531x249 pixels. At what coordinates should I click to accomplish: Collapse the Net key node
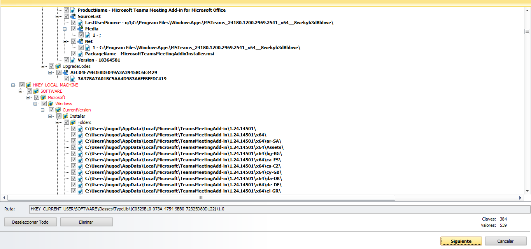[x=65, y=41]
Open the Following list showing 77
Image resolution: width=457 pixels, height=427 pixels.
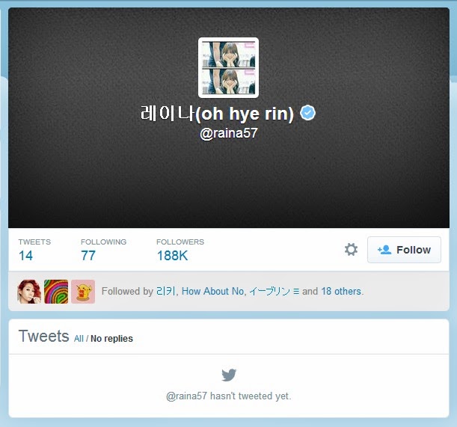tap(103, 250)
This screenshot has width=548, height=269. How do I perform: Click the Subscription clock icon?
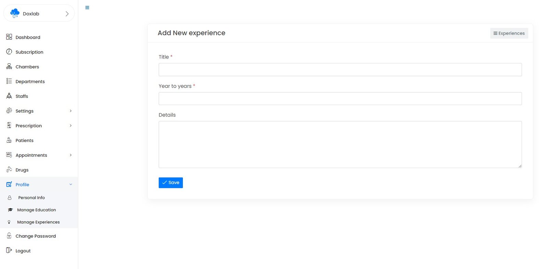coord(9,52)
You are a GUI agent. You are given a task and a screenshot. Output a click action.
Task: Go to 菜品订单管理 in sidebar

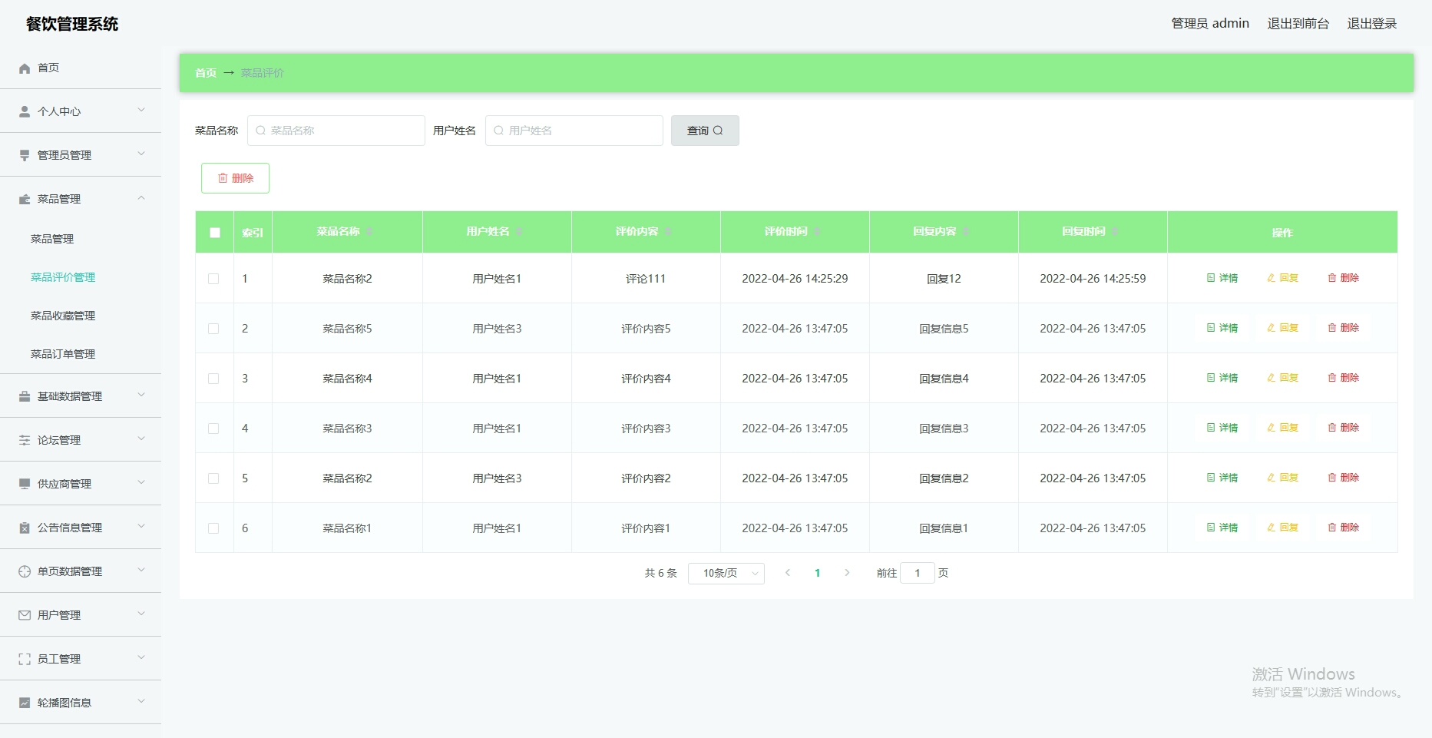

* **TASK ITEM**: Output every entry exactly. Pictures stay out.

* **WRITTEN RESPONSE**:
531x249 pixels. At what coordinates should I click to accomplish: Collapse the Net key node
[x=65, y=41]
Open the Following list showing 77
Image resolution: width=457 pixels, height=427 pixels.
tap(103, 250)
This screenshot has width=548, height=269. How do I perform: Click the Subscription clock icon?
coord(9,52)
You are a GUI agent. You are given a task and a screenshot. Output a click action.
Task: Go to 菜品订单管理 in sidebar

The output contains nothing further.